What you have to do:
Starting at the line that contains "You are a GUI", write out every line through the end of the records exactly as it stands, and leave out all pictures.

Saved data entries:
- Opening Delimiter -

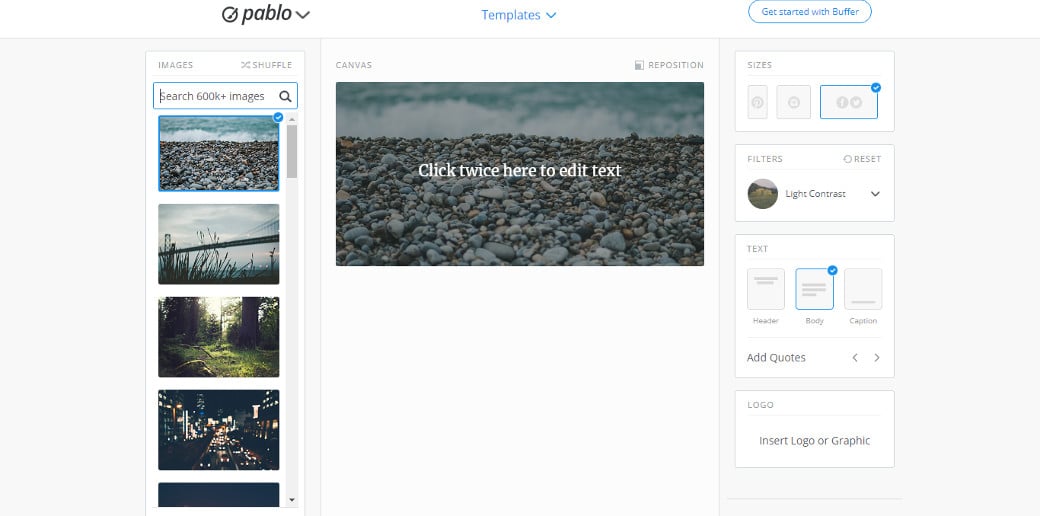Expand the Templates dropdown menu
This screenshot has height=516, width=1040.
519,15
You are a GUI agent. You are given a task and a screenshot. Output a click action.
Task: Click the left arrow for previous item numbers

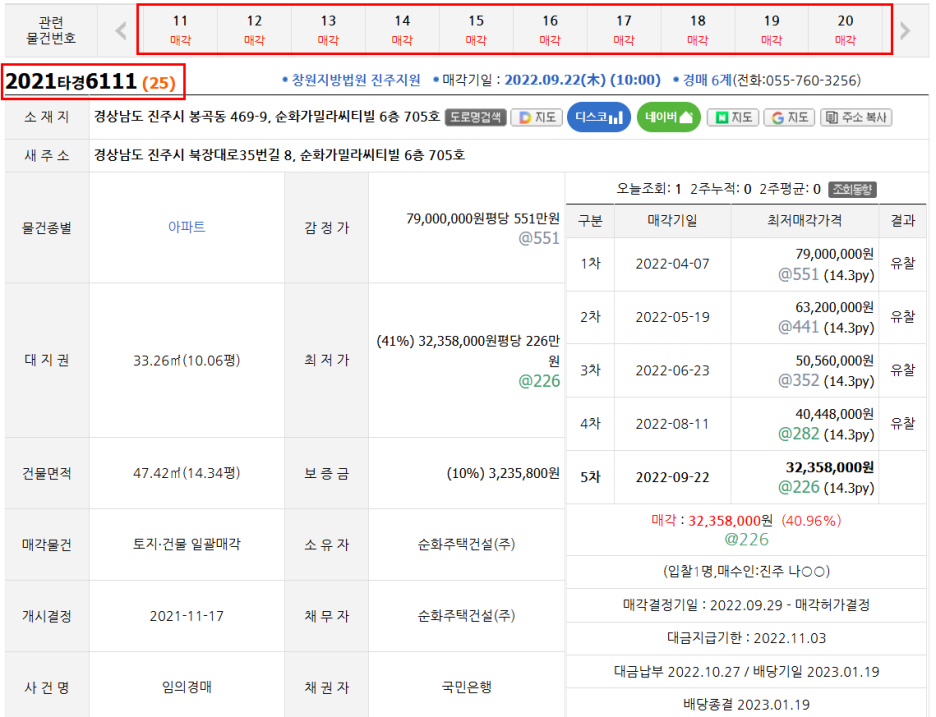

- Closing Delimiter -

Output for this exercise:
You are a GUI agent. You are given a task and a screenshot. Output a click action.
Task: Click the left arrow for previous item numbers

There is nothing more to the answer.